### WHAT YOU ARE ASKED TO DO
Every line containing the string "computer" is to be copied from the records.

### AVAILABLE DATA
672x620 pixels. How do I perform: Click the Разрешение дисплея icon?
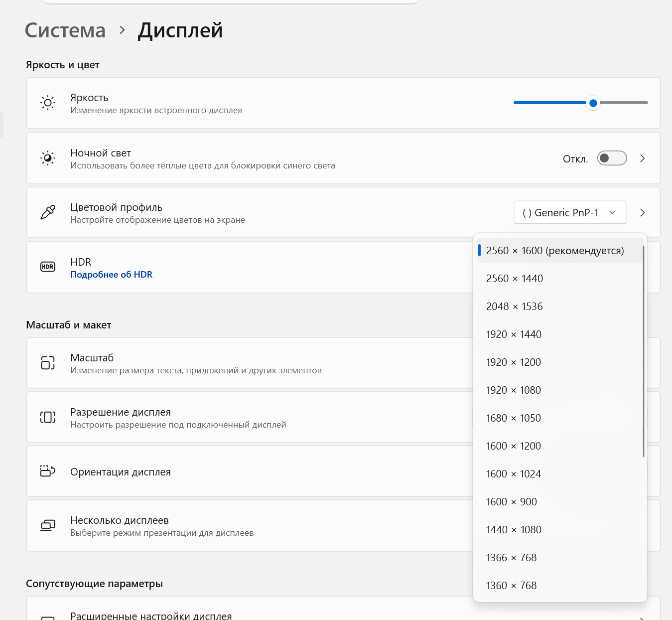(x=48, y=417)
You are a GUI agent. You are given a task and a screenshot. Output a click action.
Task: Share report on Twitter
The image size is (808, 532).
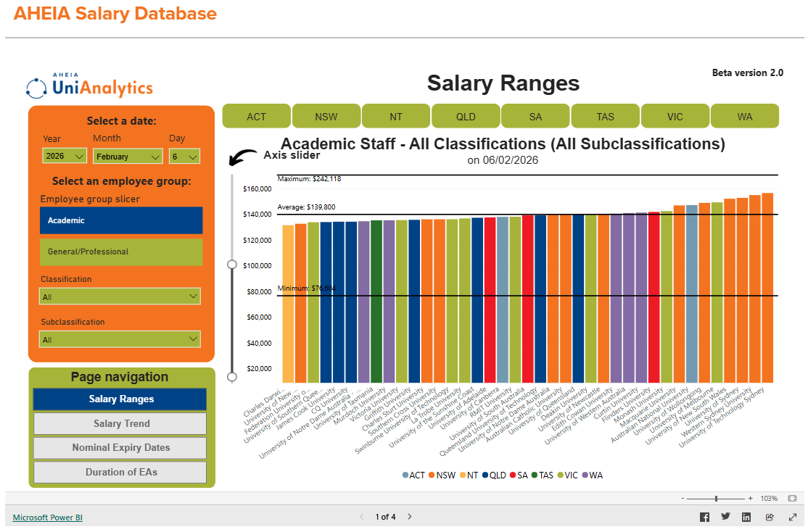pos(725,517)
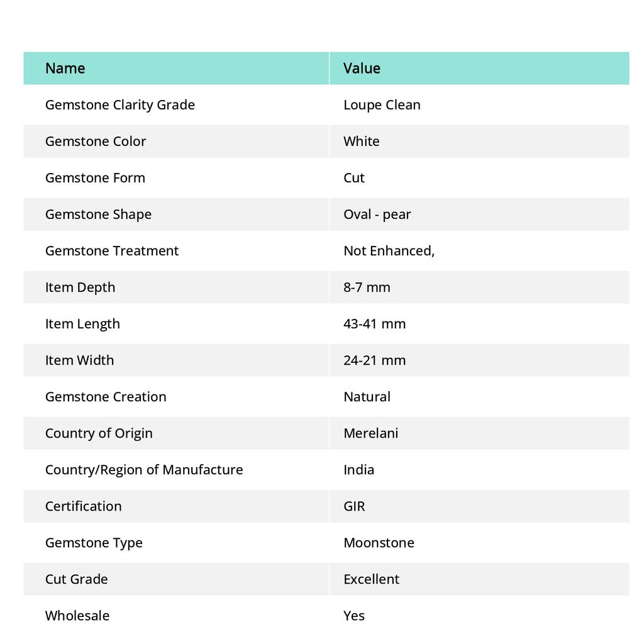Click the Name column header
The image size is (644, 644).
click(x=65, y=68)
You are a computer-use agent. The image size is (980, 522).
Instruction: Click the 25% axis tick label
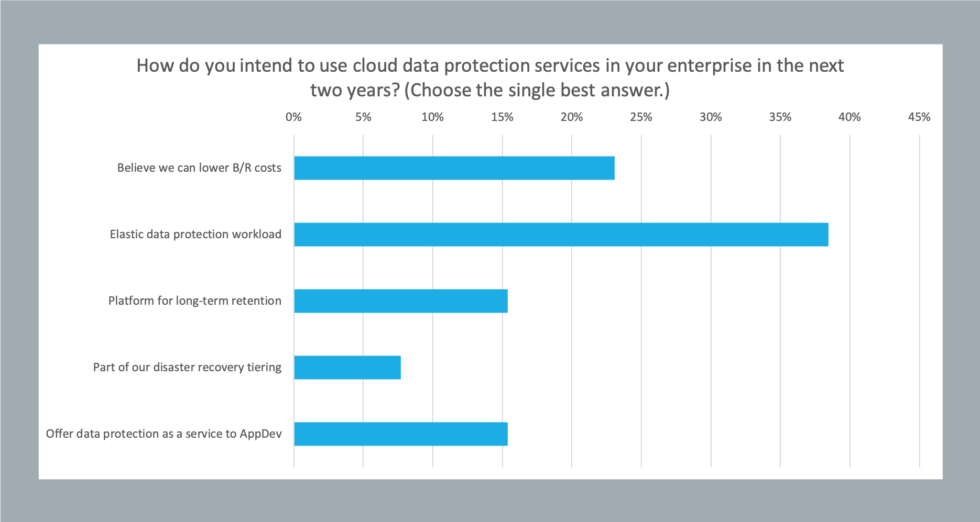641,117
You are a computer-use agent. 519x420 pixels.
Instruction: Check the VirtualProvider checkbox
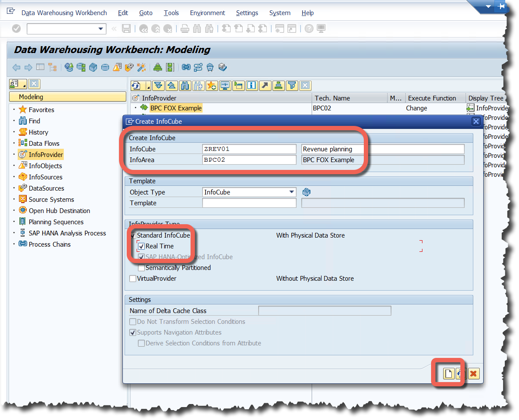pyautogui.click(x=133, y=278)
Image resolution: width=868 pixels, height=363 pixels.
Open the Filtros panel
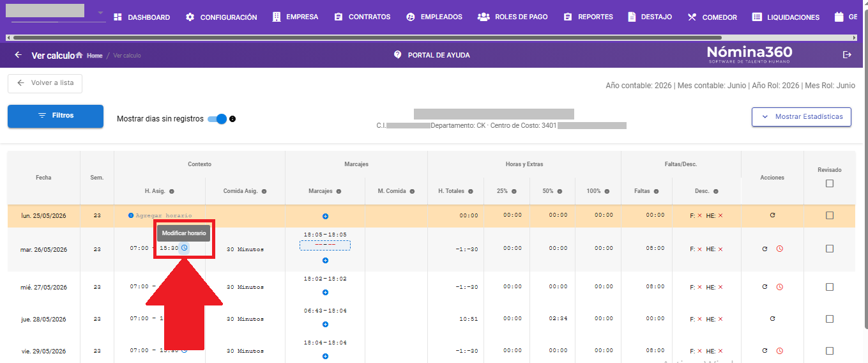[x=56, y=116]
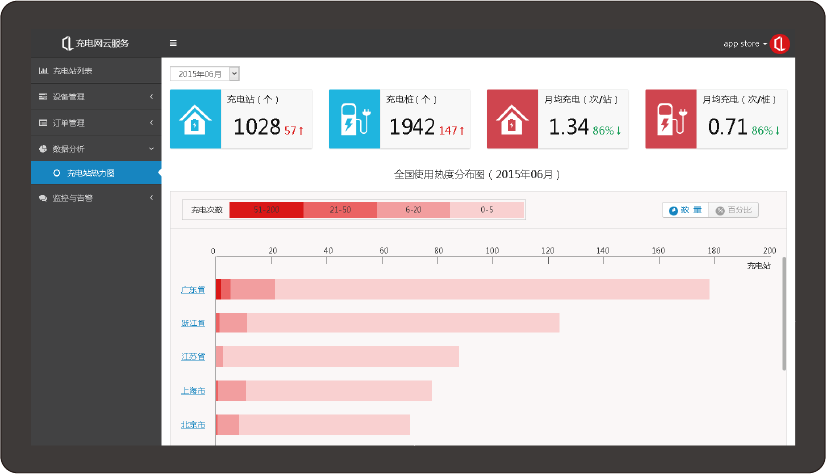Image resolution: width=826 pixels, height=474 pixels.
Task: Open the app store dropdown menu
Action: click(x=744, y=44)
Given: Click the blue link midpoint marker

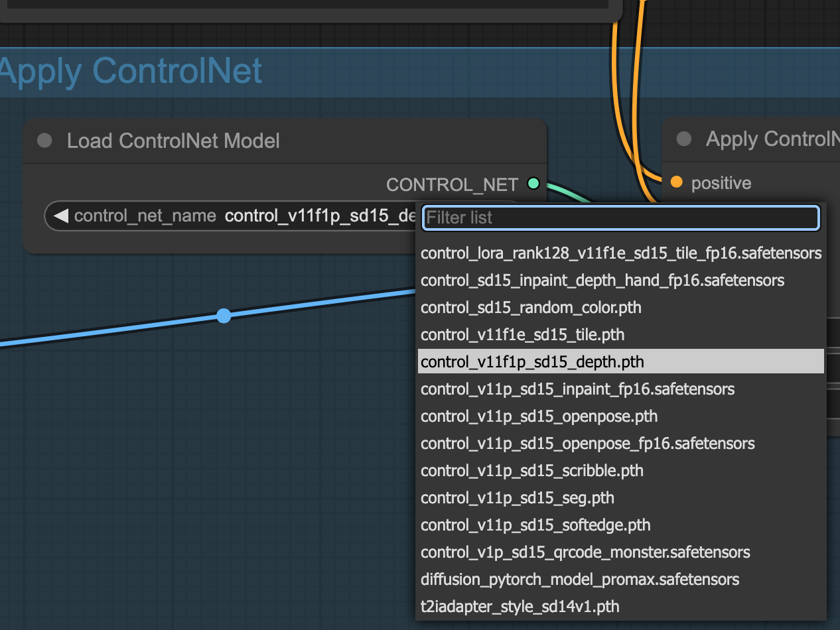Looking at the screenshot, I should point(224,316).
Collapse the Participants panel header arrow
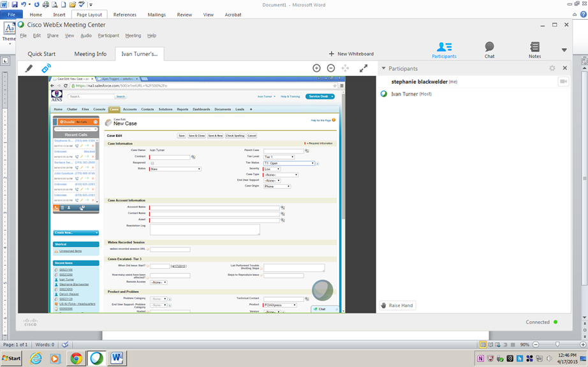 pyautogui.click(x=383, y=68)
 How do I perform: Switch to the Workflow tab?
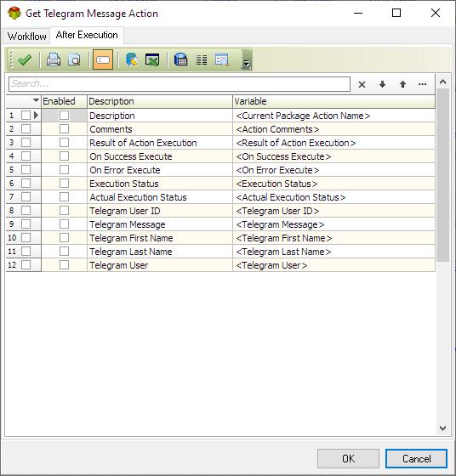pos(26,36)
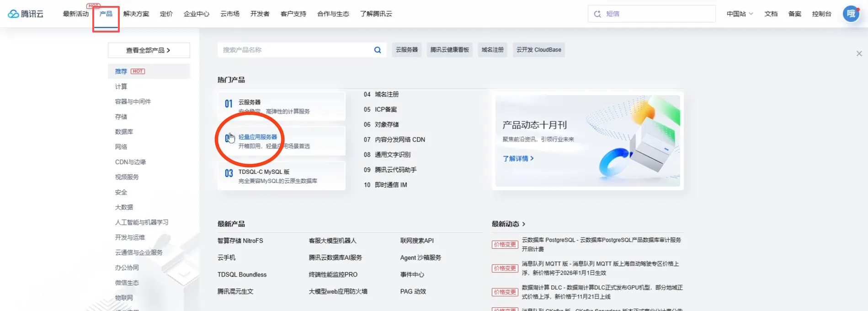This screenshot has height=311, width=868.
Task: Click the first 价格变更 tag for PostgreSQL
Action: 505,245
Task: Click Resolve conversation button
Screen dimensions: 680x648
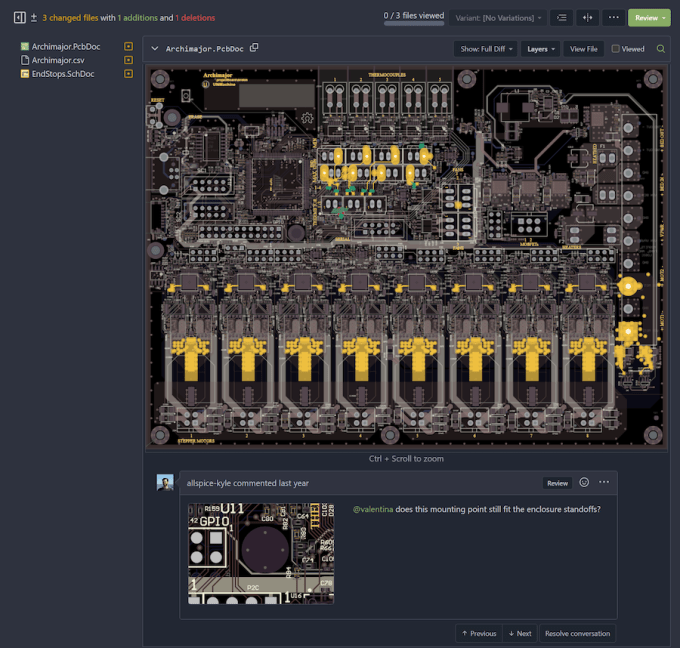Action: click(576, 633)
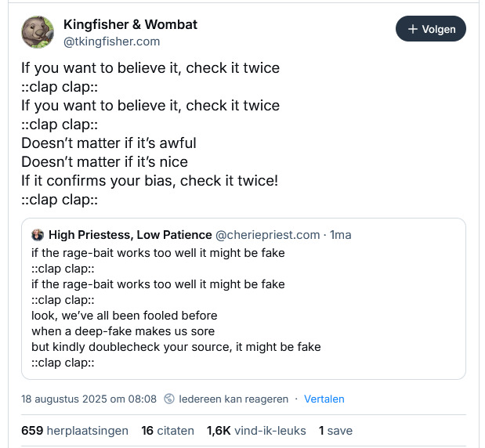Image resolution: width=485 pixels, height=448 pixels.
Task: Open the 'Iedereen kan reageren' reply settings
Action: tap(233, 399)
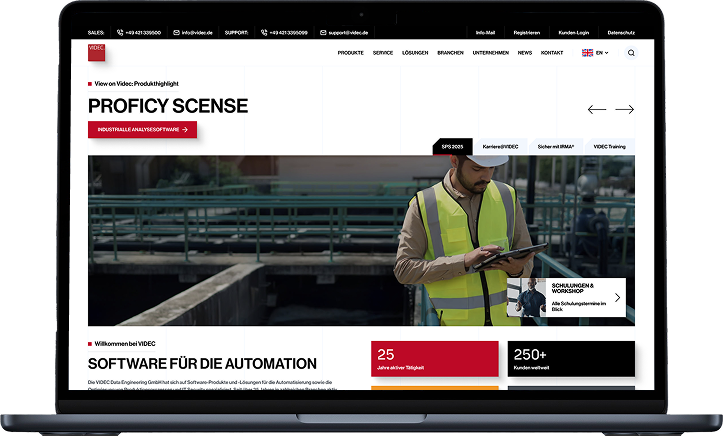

### SOLVED PROBLEM
You are a computer-use agent. The image size is (980, 522).
You are a computer-use agent. 519x420 pixels.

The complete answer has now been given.